Professor Sir Michael J. Berridge vom Babraham Institute in Cambridge, erhält den Ernst Schering Preis 1999. Der renommierte Forscher erhält den von der Schering Forschungsgesellschaft (SFG) verliehenen und mit 75.000 DM dotierten Preis für seine grundlegenden Arbeiten auf dem Gebiet der Signalübertragung durch Calcium. Berridge war maßgeblich an der Erforschung der Mechanismen beteiligt, die die Signalwirkung von Calcium im Innern von Zellen steuern. Er klärte die Rolle von Calcium als Übermittler im internen Kommunikationsnetzwerk von Zellen auf.

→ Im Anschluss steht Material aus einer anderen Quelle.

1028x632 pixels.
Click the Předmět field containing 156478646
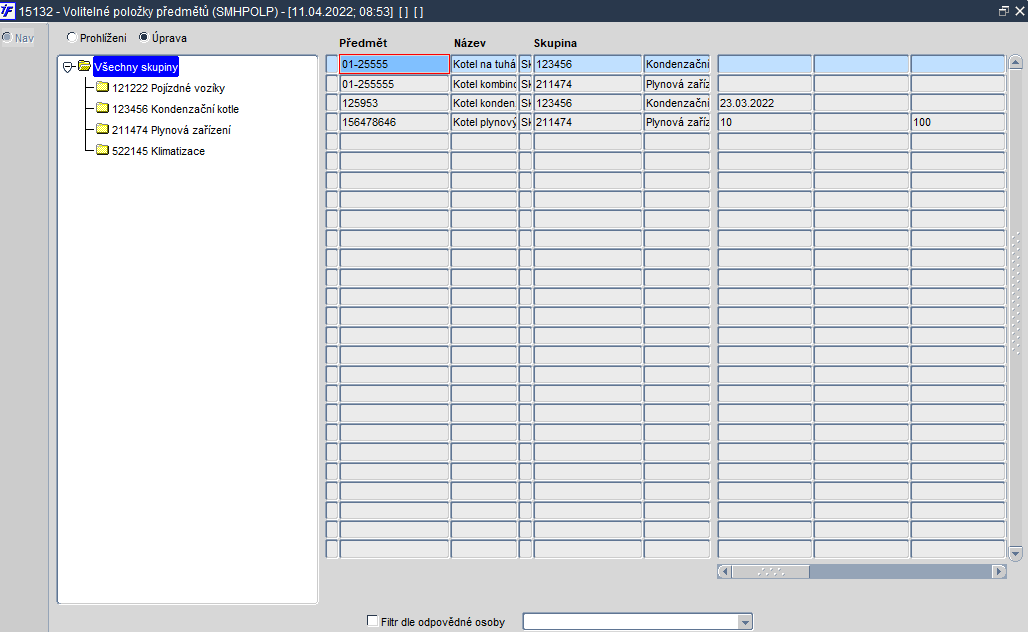coord(394,123)
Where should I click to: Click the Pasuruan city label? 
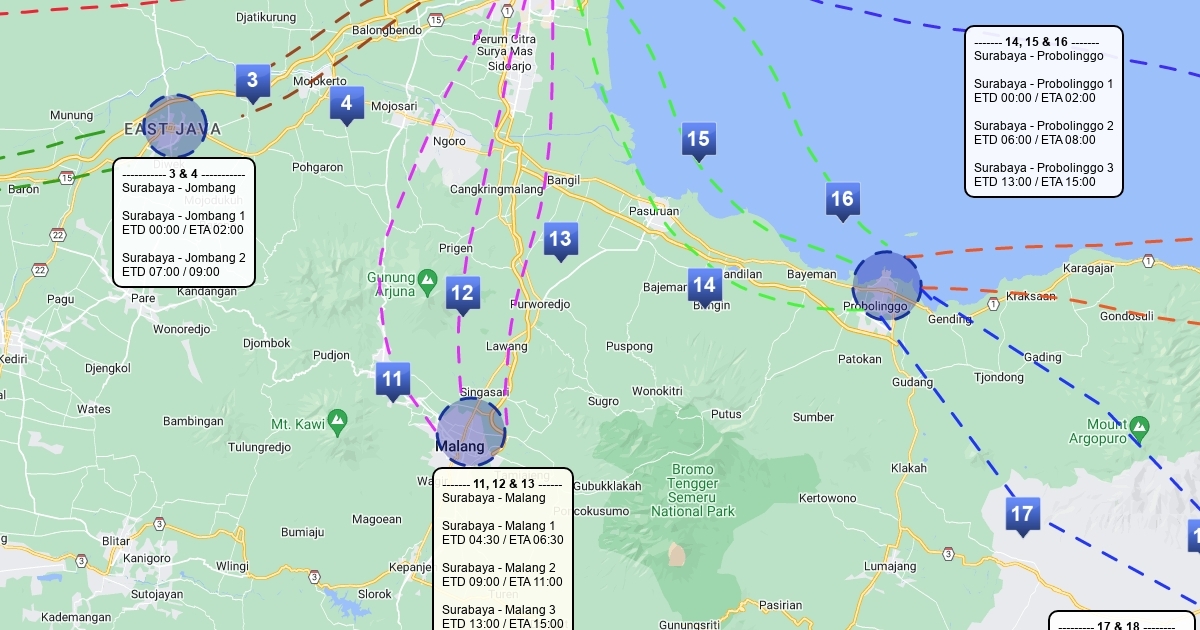(x=654, y=211)
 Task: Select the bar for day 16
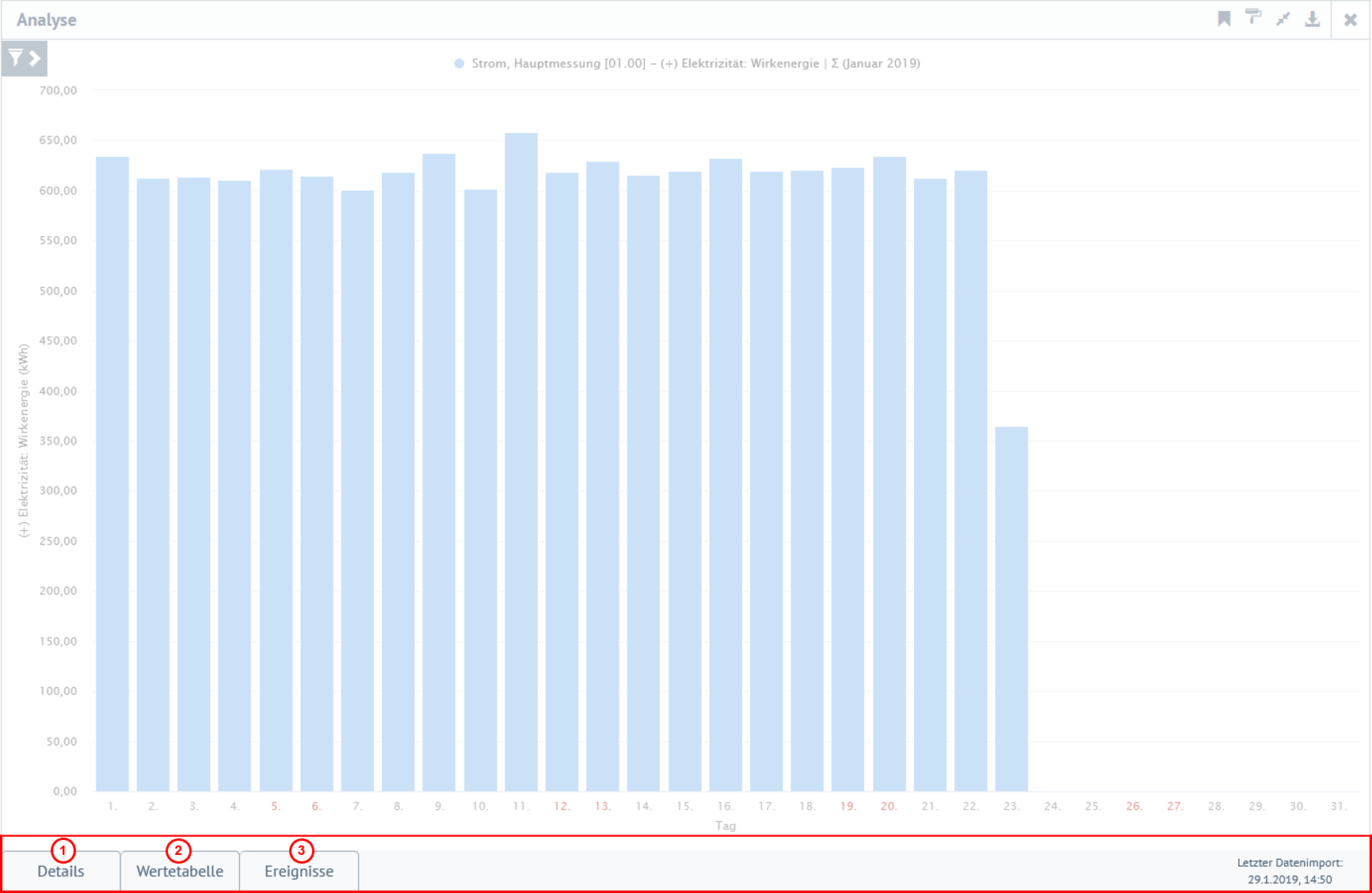[726, 475]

Was macht eine Milchmahlzeit wertvoller als ein kleines Steak? Jede Mutter kennt die Lösung und weiß, wie wichtig Calcium für die Gesundheit und das Wachstum ihres Kindes ist. Calcium ist nicht nur strukturbildender Bestandteil der Knochen. Es kann viel mehr: Von dem Moment an, in dem Leben entsteht, bis zum natürlich gesteuerten Zelltod gibt es kaum einen physiologischen Vorgang, der nicht durch den Botenstoff Calcium beeinflusst wird. Unmittelbar nachdem Samen und Eizelle miteinander verschmolzen sind, durchfluten Calcium-Ionen in regelmäßigen Abständen die befruchtete Eizelle und starten so das Entwicklungsprogramm. Seit vielen Jahren erforscht Professor Berridge auf molekularer Ebene die Vielseitigkeit von Calcium als Botenstoff.

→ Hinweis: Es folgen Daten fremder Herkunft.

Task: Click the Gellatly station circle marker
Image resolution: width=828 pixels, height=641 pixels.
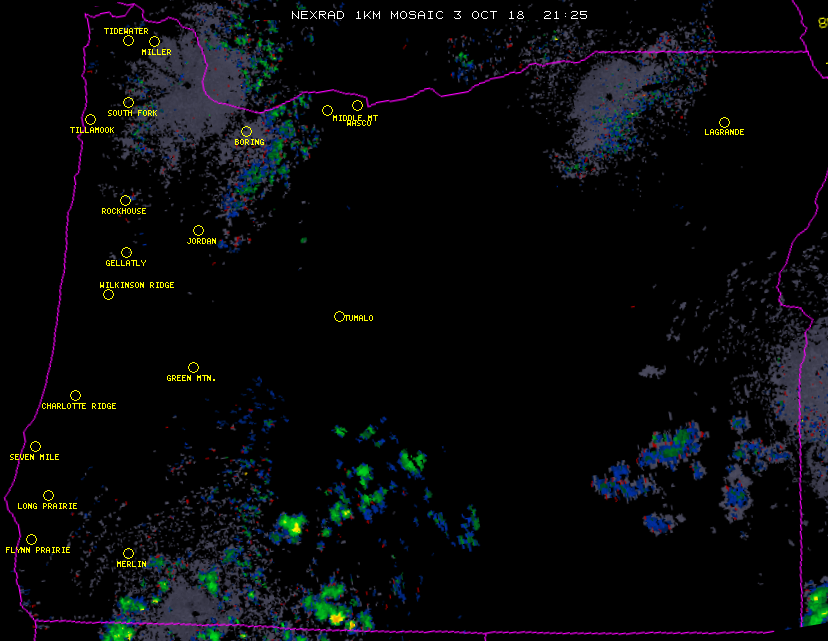Action: click(x=126, y=252)
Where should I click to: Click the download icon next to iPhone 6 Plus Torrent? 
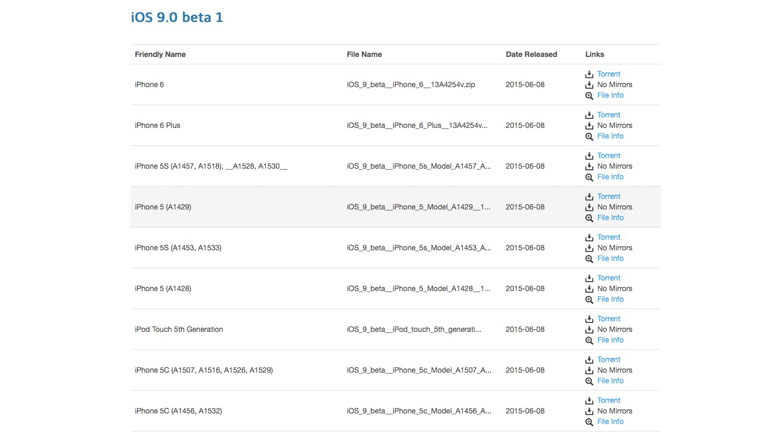pos(589,115)
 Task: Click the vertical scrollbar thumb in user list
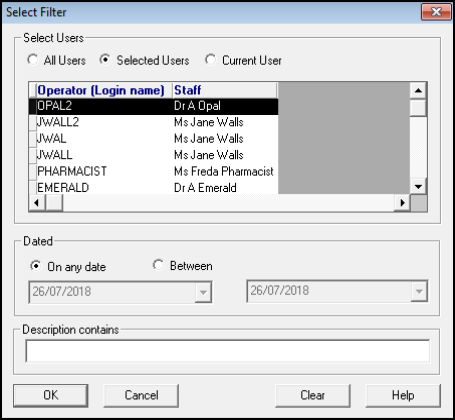coord(418,107)
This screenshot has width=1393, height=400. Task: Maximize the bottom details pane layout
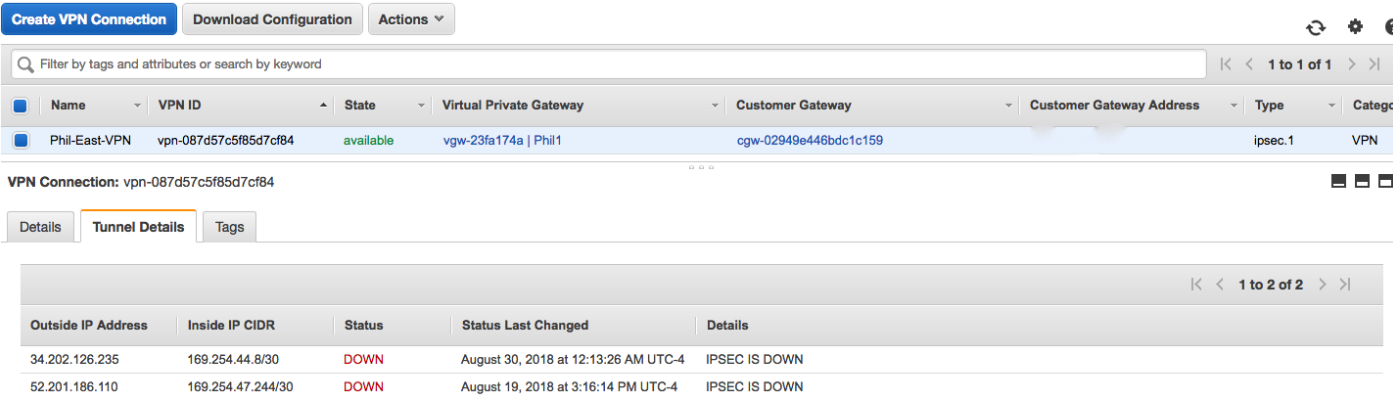pos(1385,181)
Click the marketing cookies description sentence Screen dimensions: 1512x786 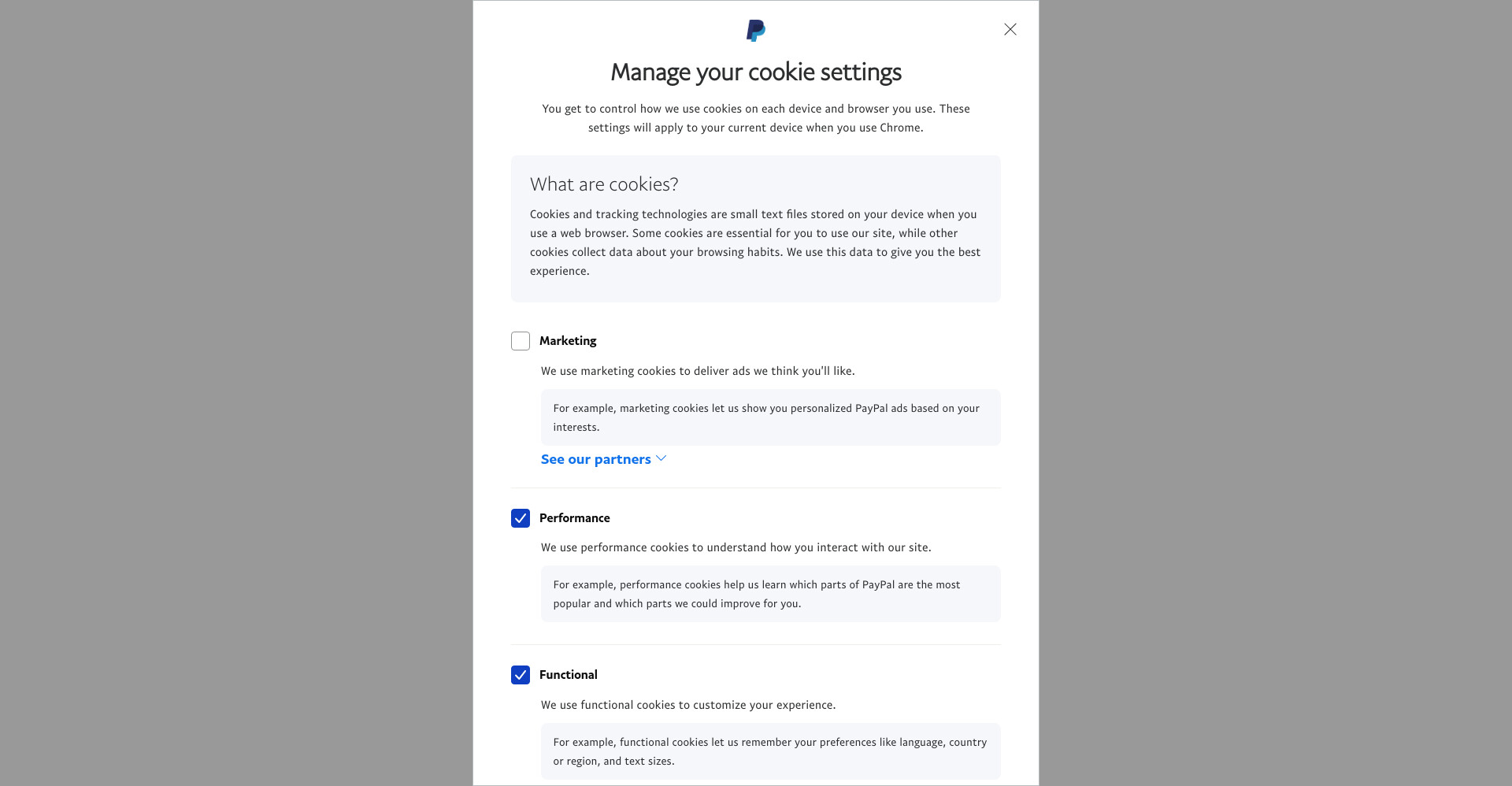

Innerhalb von Zellen muss eine unvorstellbare Anzahl von biochemischen Reaktion gleichzeitig verwaltet und gesteuert werden. Um dies sinnvoll organisieren zu können, sind Zellen in spezialisierte Abteilungen eingeteilt, sogenannte Kompartimente. Eingehende Nachrichten werden von einer Zelle zunächst durch spezifische Andockstellen (Rezeptoren) an ihrer Oberfläche registriert. Bei der Weiterleitung der Signale innerhalb der Nachrichtenagentur Zelle kommt häufig Calcium ins Spiel. Wie aber kann eine so einfache und überall vorkommende Substanz so verschiedenartige Vorgänge wie Befruchtung, Zellteilung, Zellatmung, Muskelkontraktion oder Gedächtnisleistung beeinflussen?
Jede Zelle enthält in ihrem Innern Calcium-Speicher, die von den anderen Kompartimenten abgegrenzt sind. Berridge zeigte, dass Calcium durch äußere Signale aus diesen Speichern mobilisiert werden kann. Mit Hilfe moderner bildgebender Verfahren beobachtete er, dass die Freisetzung von Calcium zunächst lokal begrenzt und in definierten Mengen in Form von kurzen Pulsen erfolgt. Dies reicht, um Lokalnachrichten gezielt über kurze Entfernungen innerhalb der Zelle zu übermitteln. Doch was ist mit überregionalen Nachrichten? Wie bei einem UKW-Radiosignal ergibt sich die Signalstärke aus der zeitlichen Abfolge von einzelnen Calcium-Pulsen, der Frequenz. Hohe Frequenzen regen die Calciumfreisetzung in benachbarten Regionen an, und führen so zu einer Signalausbreitung.
Insgesamt eröffnen sich so zahllose Möglichkeiten für die Steuerung von Zellprozessen: Calcium-Signale können gezielt an eine Abteilung in der Zelle „gefunkt“ werden, also lokal begrenzt wirken. Oder sie lösen weitere Calcium-Signale aus, die sich wie eine Welle über die gesamte Zelle ausbreiten.
Die Arbeiten von Professor Berridge bilden die Basis zur Beantwortung zahlreicher Fragestellungen in der Grundlagenforschung. In Zukunft könnten sie auch bei der Entwicklung neuer Therapieansätze Bedeutung gewinnen: So unterliegen die Calcium-Pulse im gesunden Gewebe einer genauen zeitlichen und räumlichen Kontrolle. Bricht diese, etwa bei einem Schlaganfall, zusammen und steigt in Folge die Calcium-Konzentration unkontrolliert an, wird so der Zelltod in dieser Gehirnregion ausgelöst.